[GIVEN DATA Boundary: Start]

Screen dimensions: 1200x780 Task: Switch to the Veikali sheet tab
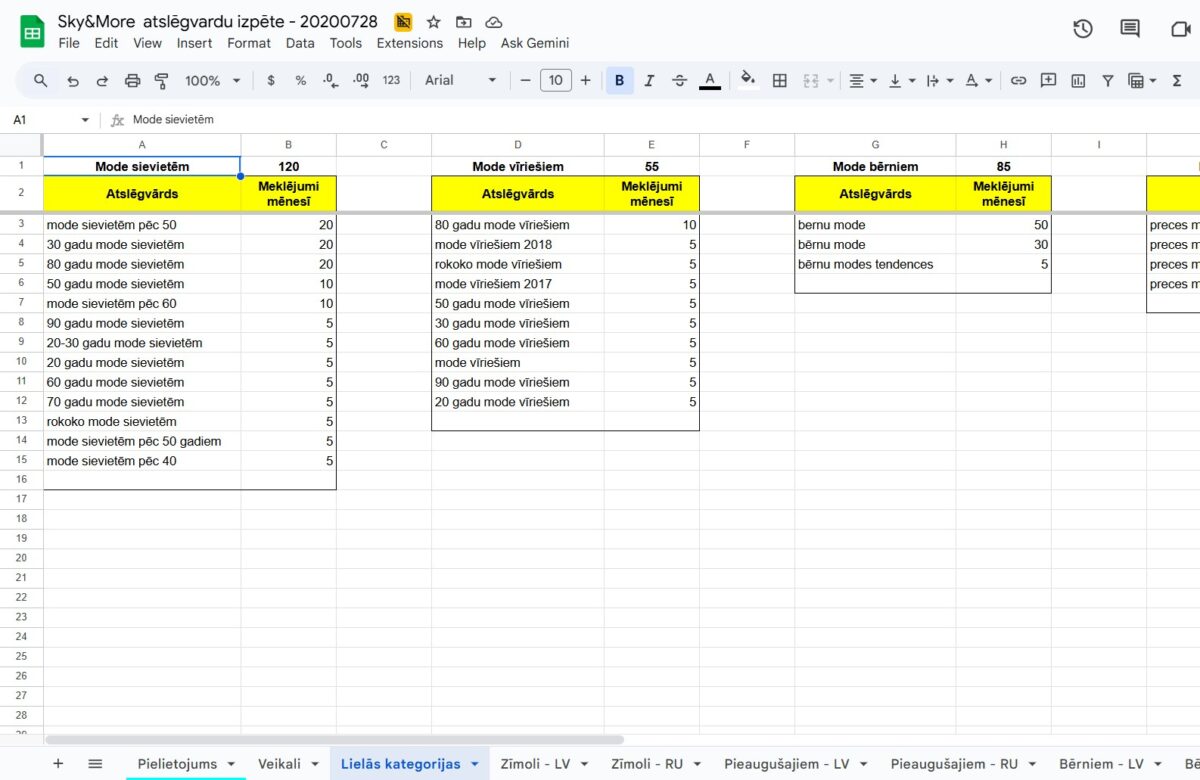click(x=287, y=764)
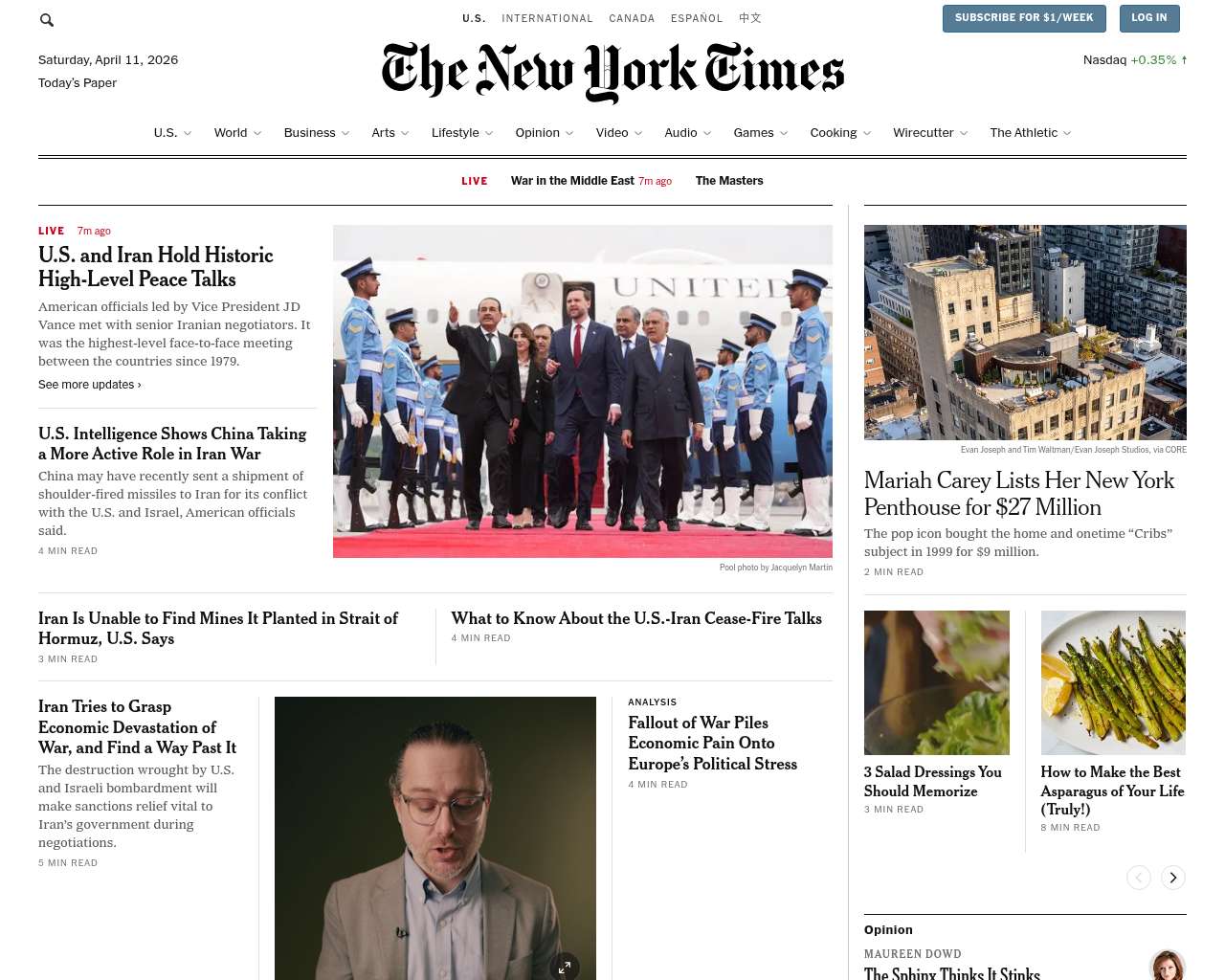Image resolution: width=1225 pixels, height=980 pixels.
Task: Open The Masters live link
Action: tap(729, 181)
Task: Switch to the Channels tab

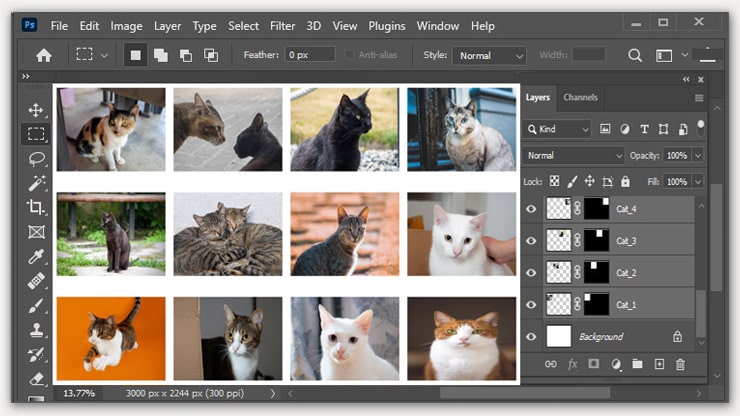Action: tap(580, 97)
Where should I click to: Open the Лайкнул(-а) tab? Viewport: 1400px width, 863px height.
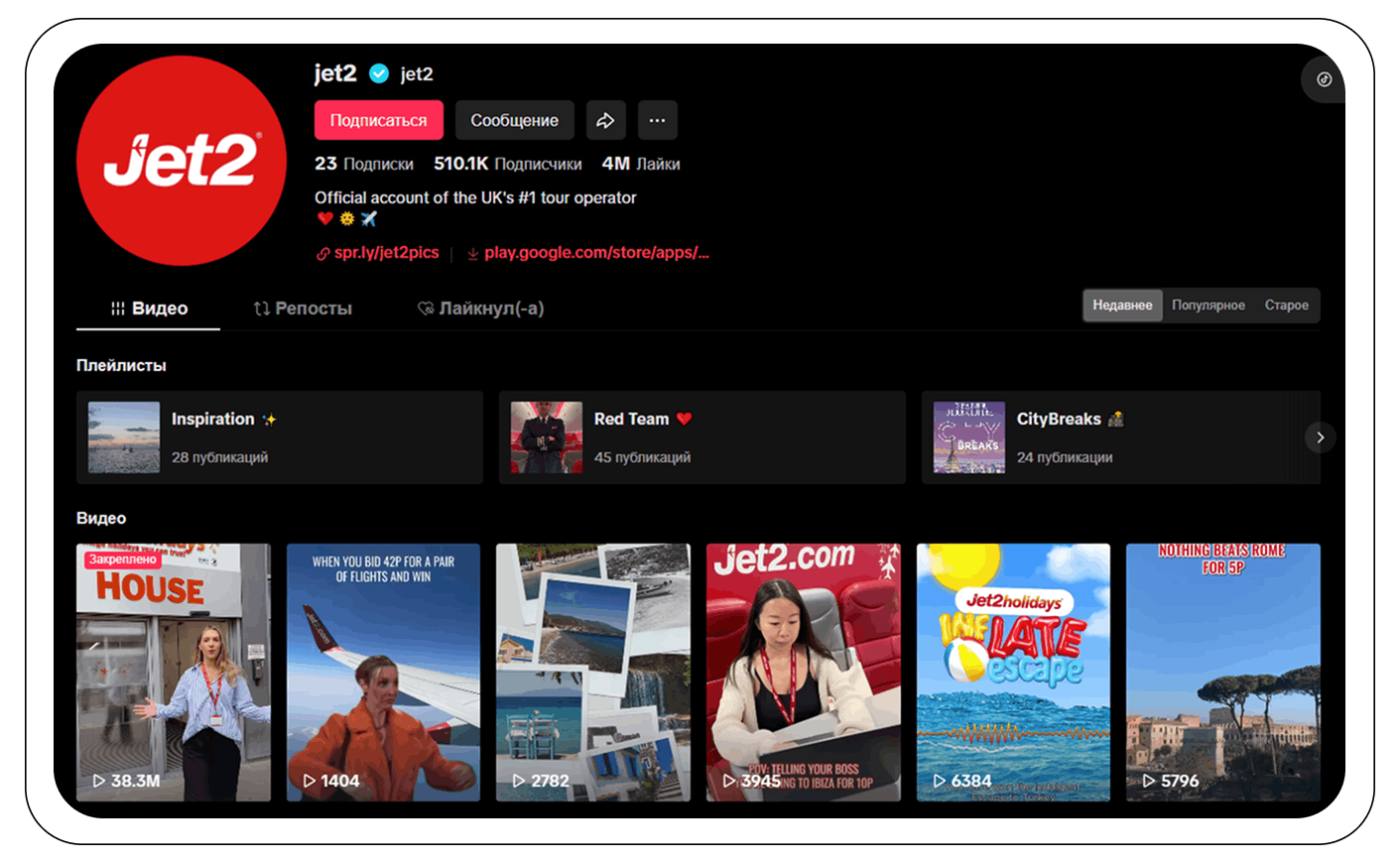coord(481,308)
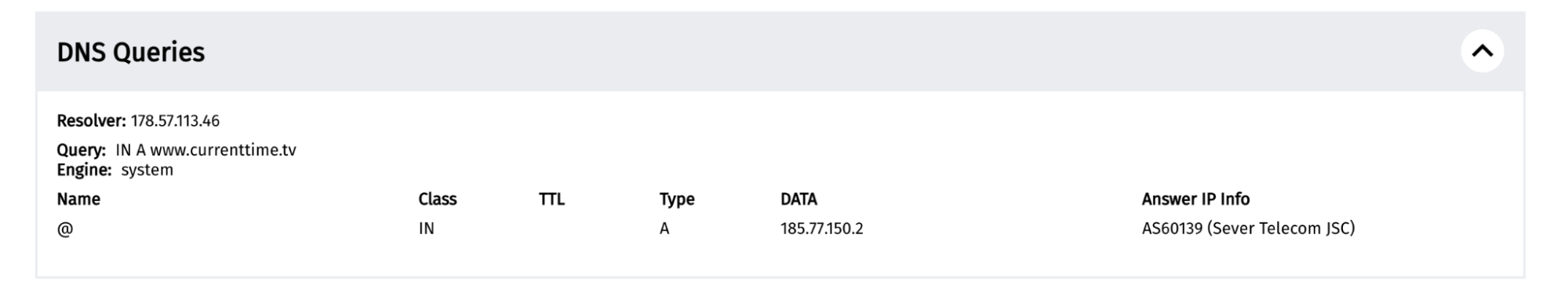Viewport: 1568px width, 297px height.
Task: Collapse the DNS Queries section chevron
Action: pyautogui.click(x=1482, y=51)
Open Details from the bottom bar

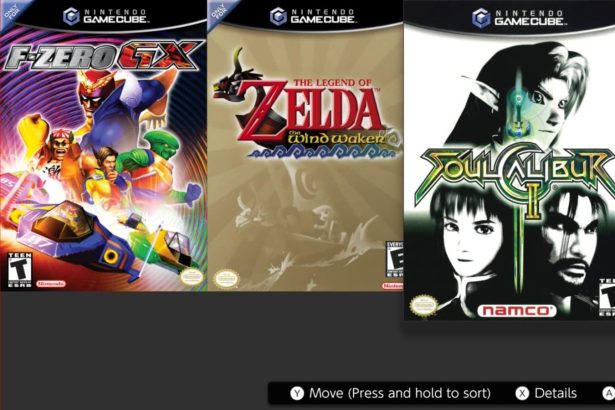555,393
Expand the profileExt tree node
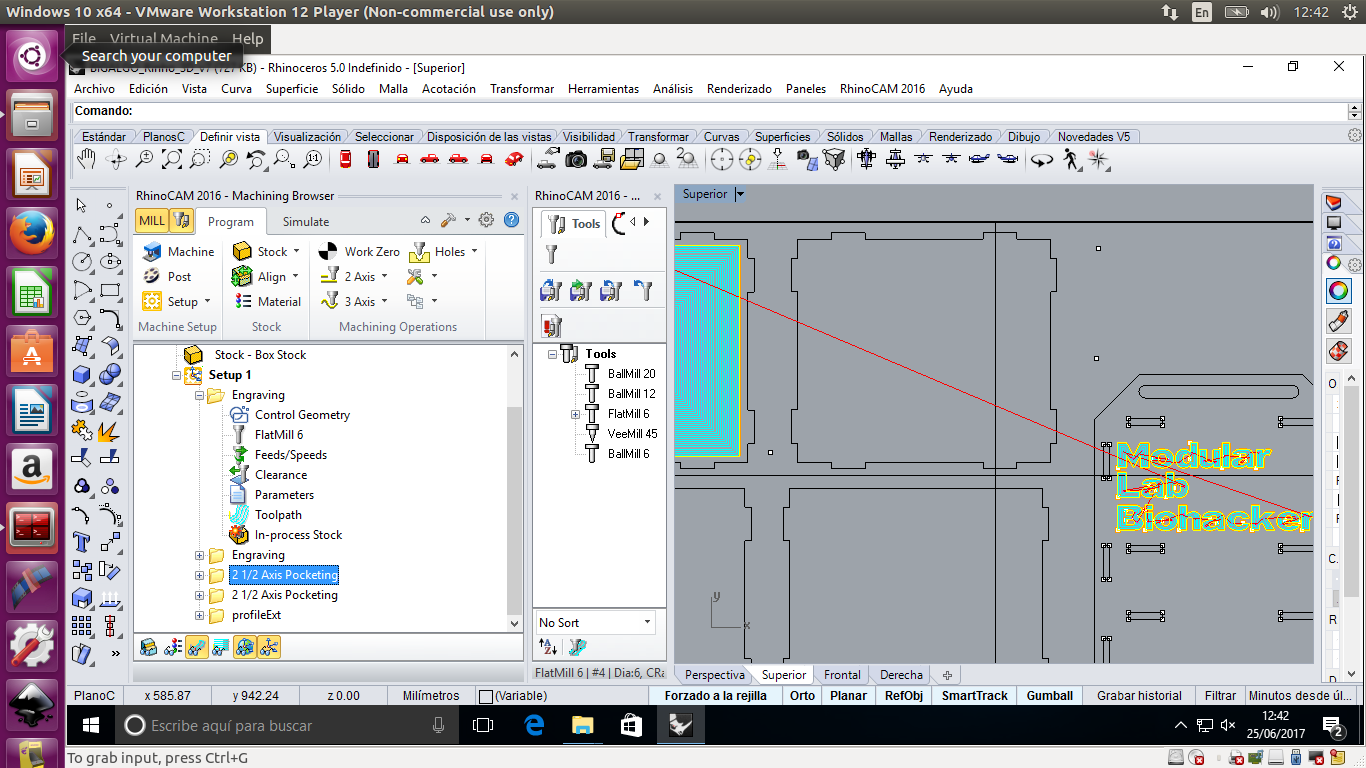This screenshot has height=768, width=1366. click(200, 615)
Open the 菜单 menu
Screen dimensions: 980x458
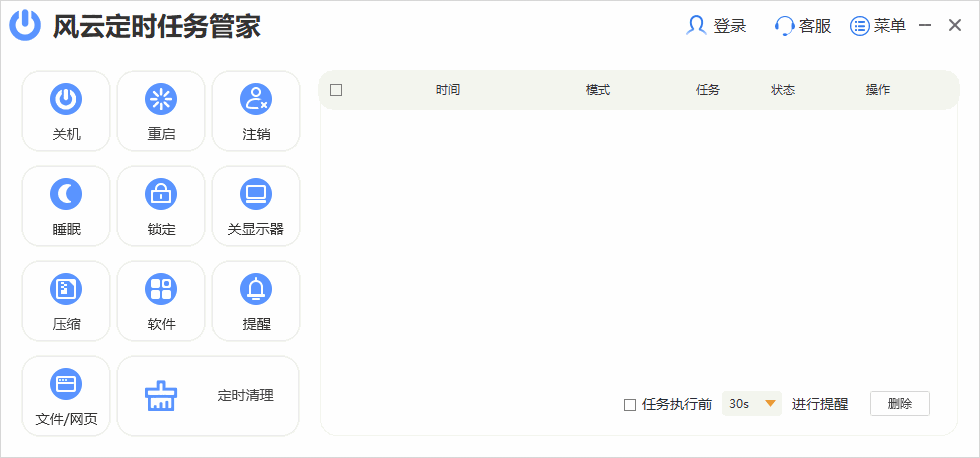[x=878, y=26]
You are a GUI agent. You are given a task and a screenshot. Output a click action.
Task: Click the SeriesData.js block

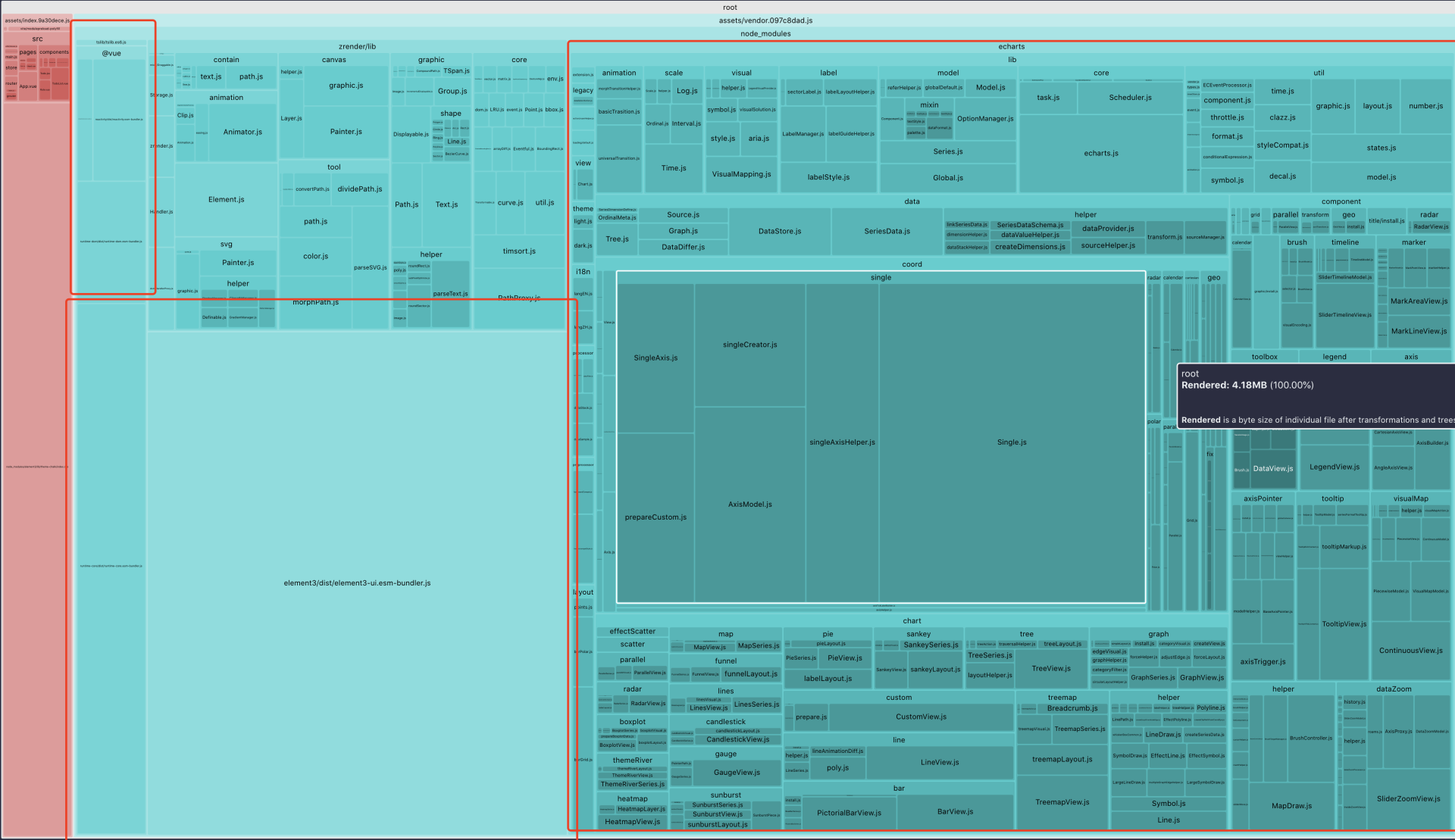point(887,231)
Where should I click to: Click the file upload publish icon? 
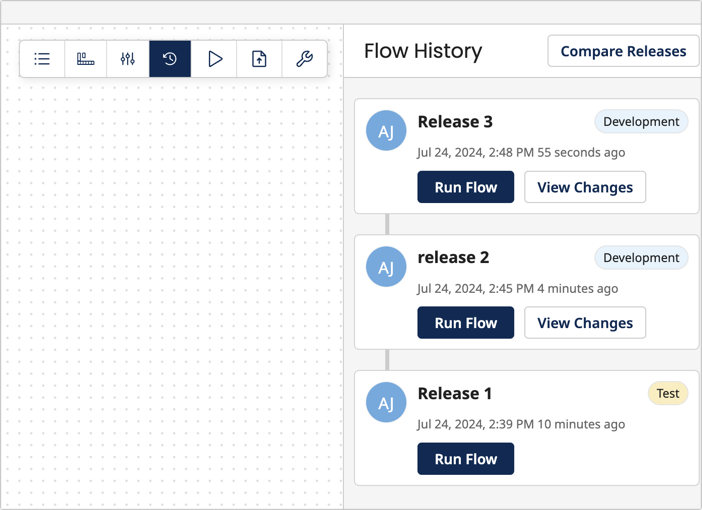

[GIVEN DATA Boundary: End]

## ASSIGNED TASK
Please write out the lines above exactly, from the one that contains "You are a GUI" through the final line, and include none of the pictures.

## ANSWER TO THIS PROBLEM
You are a GUI agent. You are given a task and a screenshot. Output a click action.
Task: Click the SeriesData.js block

point(887,231)
Where should I click to: Click the file upload publish icon? 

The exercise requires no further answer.